* [What the task asks] Extract the lines of the listing starting at the line containing "The height and" and ending at the line containing "center [262, 366].", repeating them word for word.

* [Data supplied]
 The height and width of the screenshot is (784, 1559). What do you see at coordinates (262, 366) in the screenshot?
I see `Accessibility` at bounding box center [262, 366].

...

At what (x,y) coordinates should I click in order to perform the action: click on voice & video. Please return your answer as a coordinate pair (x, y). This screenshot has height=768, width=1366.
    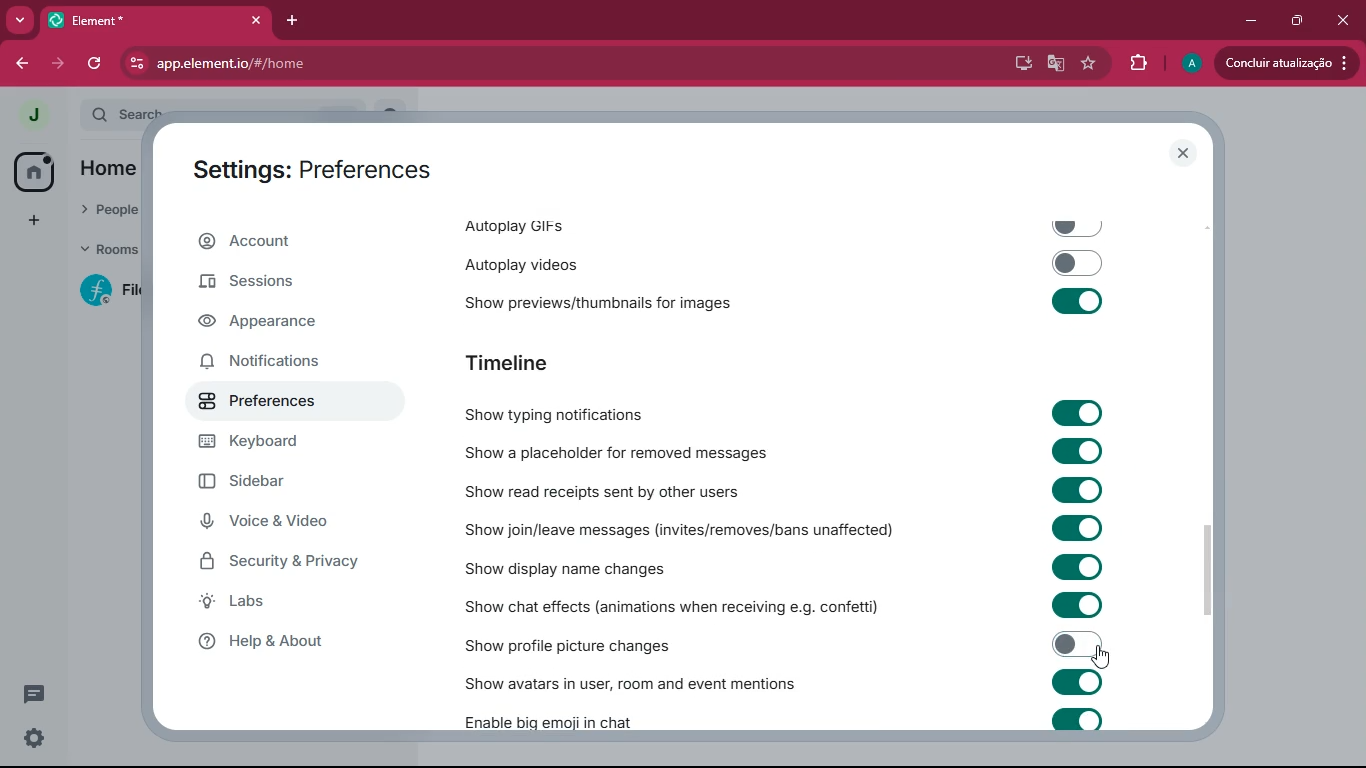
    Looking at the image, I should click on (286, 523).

* * *

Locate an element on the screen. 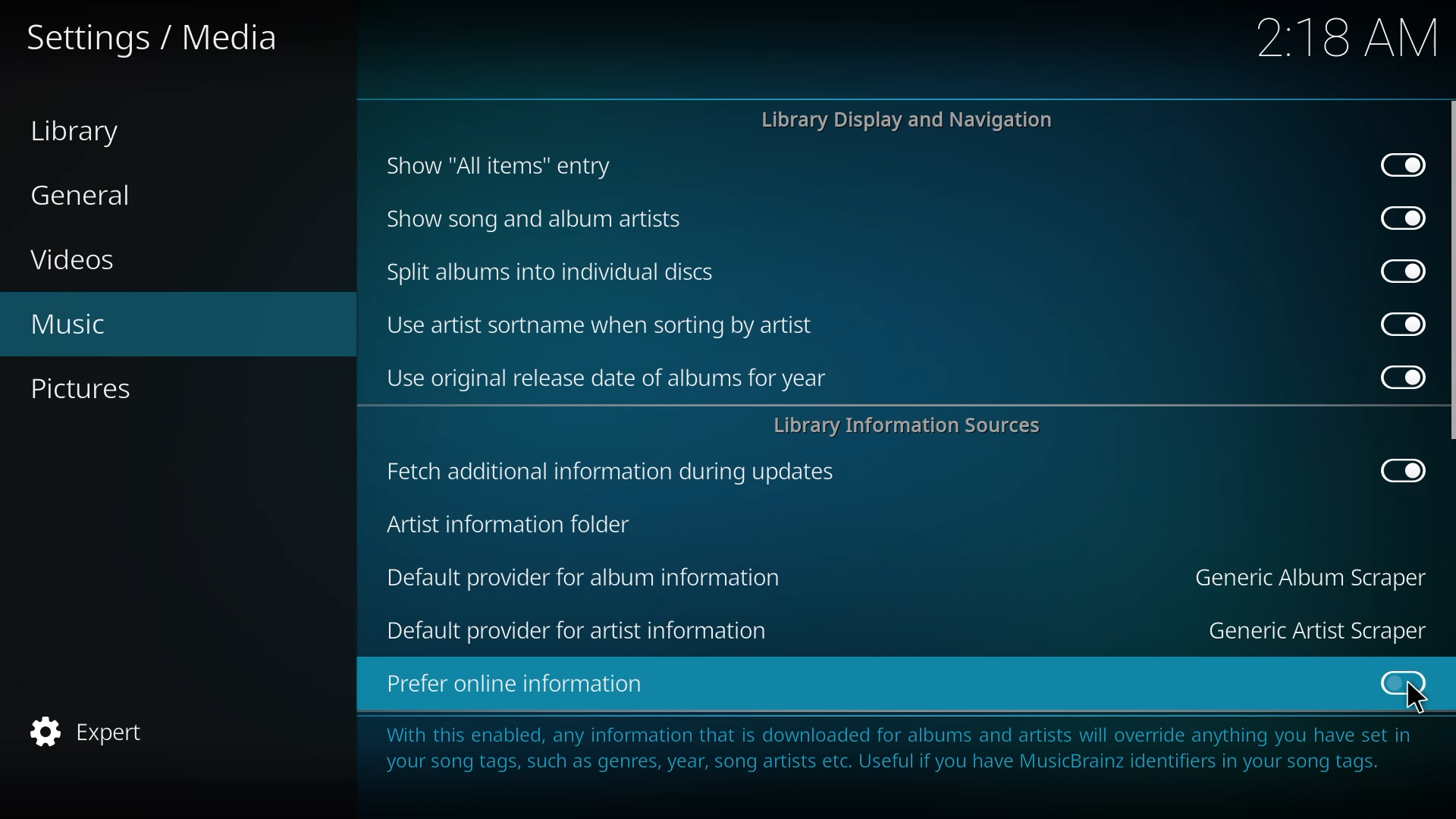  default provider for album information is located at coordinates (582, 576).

* [Answer to this problem]
 The height and width of the screenshot is (784, 1559). What do you see at coordinates (262, 366) in the screenshot?
I see `Accessibility` at bounding box center [262, 366].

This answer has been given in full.